Health and Wellness

Unacceptable racism, unsafe wards and ‘too fat’ to have a baby: Shocking report lays bare failures in NHS maternity services

Black and Asian women face “unacceptable racism”, patients have been left lying in pain, and a mother was told she was “too fat to have children”, a damning review exposing failures in NHS maternity units has found.

A national maternity and neonatal investigation (NMNI), led by Baroness Valerie Amos, found staff shortages, capacity issues, racism and discrimination and lack of accountability when things go wrong meant women and babies across the country were being failed.

The review, which followed interviews with 400 families and accounts from 8,000 people, found shocking examples of racism, include Asian women stereotyped as “princesses” and black women’s pain not being taken seriously.

It also highlighted the poor condition of hospitals, with rooms usuable due to leaking roofs and fire hazards, leaving women forced to give birth in corridors. In one hospital women who needed an assisted vaginal delivery had to deliver their babies with the door of their room open due to a lack of space.

“It is inconceivable that anyone would choose to give birth in such a manner. We have to ask ourselves how this can be regarded as acceptable in 2026?” the report questioned.

Baroness Amos’ findings uncovered a slew of other failings, including:

  • “Stretched” maternity services forced to delay inductions and planned c-sections
  • Poor bereavement care with patients taken through a delivery suite with their dead baby, hearing other mothers in labour
  • Families “disregarded” or not listened to during pregnancy and labour
  • Women left to “wrongly blame themselves if their babies are harmed or die”
  • Young families facing “judgment and discriminatory attitudes” due to their age
  • One woman who was told she was “too fat too have children”

In the foreword to her interim report, published on Thursday, Baroness Amos said “time and time again” families and staff see the same issues repeated despite numerous reviews and calls for change. “This cycle must stop,” she said.

The damning testimonies come amid a wider crisis in maternity services across the UK, with reviews into failures and deaths at Shrewsbury and Telford Hospitals Trust, East Kent NHS Trust, Nottingham University Hospitals Foundation Trust and Morecambe Bay Hospitals NHS Trust.
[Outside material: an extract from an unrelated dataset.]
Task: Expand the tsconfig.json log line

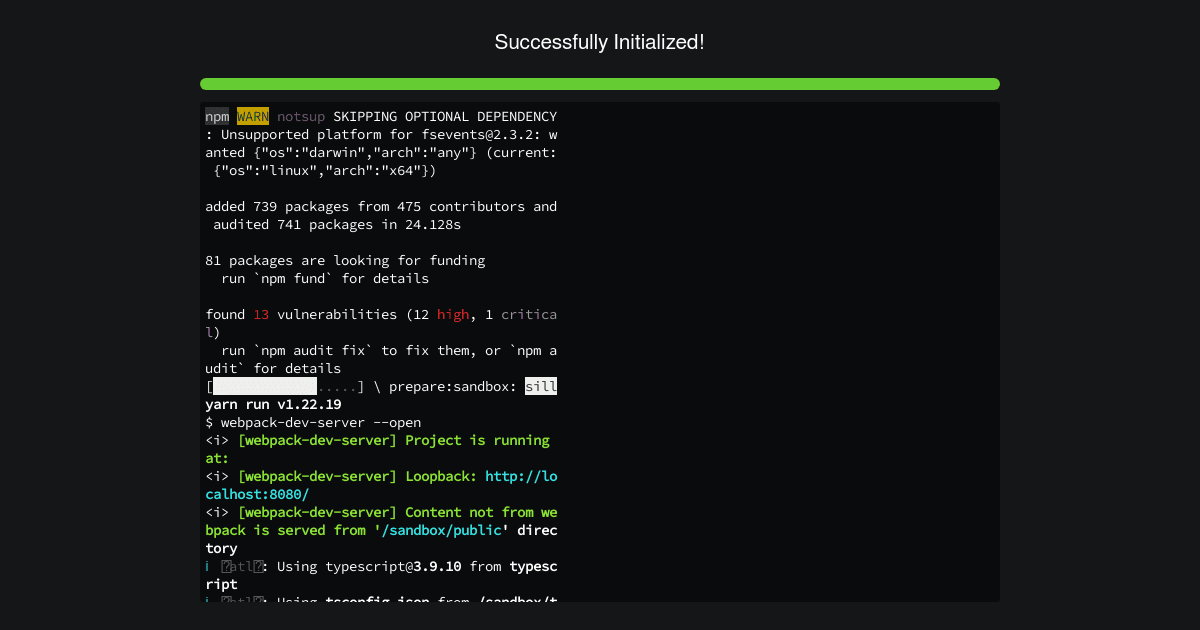Action: (x=400, y=598)
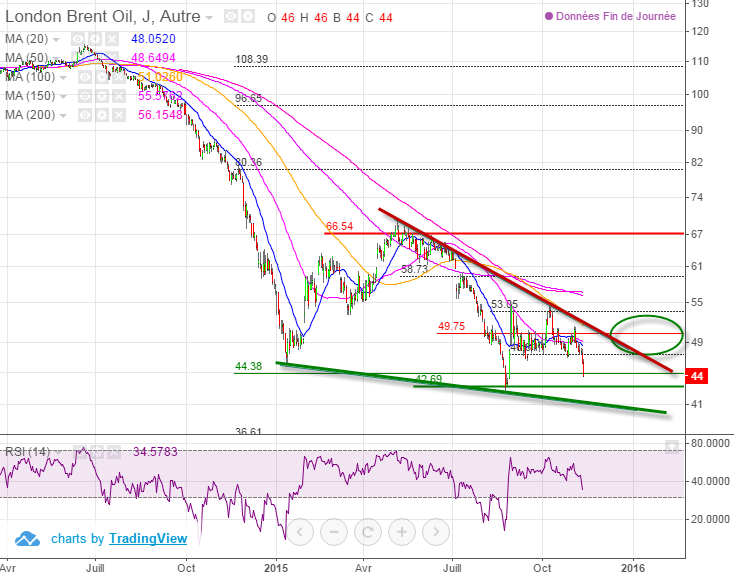The image size is (734, 573).
Task: Open settings gear for London Brent Oil
Action: pyautogui.click(x=246, y=16)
The Amos inquiry found women pointing to a “postcode lottery” of care, with Baroness Amos agreeing “this looks like a fragmented service”.

She said: “We have heard about families being disregarded and not listened to during pregnancy and labour, a lack of kindness and compassion, and reluctance on the part of trusts and professionals to admit mistakes and say sorry when things have gone wrong…

“We have seen maternity and neonatal services trying to respond in difficult circumstances and dealing with competing pressures but too often failing to deliver the safe care that women, families and babies expect and deserve, at times with devastating consequences.”

Shocking levels of racism and discrimination were uncovered, which Baroness Amos said were of “great concern”.

They include Asian women being stereotyped as “princesses” with staff implying they are unable to cope with pain, and one hospital where a staff member told trainees “the bloody Asian ones just go on and on and on”.

Black women told the inquiry they felt they were not believed when complaining about their pain, as if they had “tough skin” and could tolerate it. One black woman said that when “begging” for help, she was made to feel like an “aggressive, angry black woman”.

In another example, a Muslim parent said she was told by a nurse to “turn it down; I don’t want to hear it”, as she listened to a recitating of the Quran.

Reports of discrimination also featured among LGBTQ+ families and those who didn’t speak English.

They included one family who weren’t provided with translator who only found out their baby had died when they heard “baby dead, wife really poorly”.

The report also highlighted “striking shortcomings” in the culture and leadership of maternity services, with some staff reporting they have been so heavily impacted by public scrutiny that they had been forced to “hide their name badges or uniforms in public or lie about their jobs when meeting people outside of work”.

Michelle Welsh MP, for Sherwood Forest, who chairs an all-party parliamentary group on maternity services, called for urgent reform to turn services around.

She said: “For far too long, women and babies – especially those from Black, Asian and deprived communities – have faced unacceptable disparities in outcomes. If we are serious about rebuilding trust, we must confront that reality head-on and deliver genuinely equitable care.

“But this interim report cannot simply sit on a shelf. It must mark the beginning of meaningful, system-wide reform. Families deserve more than warm words; they deserve action.”

Baroness Amos will publish her first set of recommendations in Spring 2026, and a final report will be published later in the year. The public call for families to share their experiences remains open until March 17.

NHS England and the Department for Health and Social Care have been approached for comment.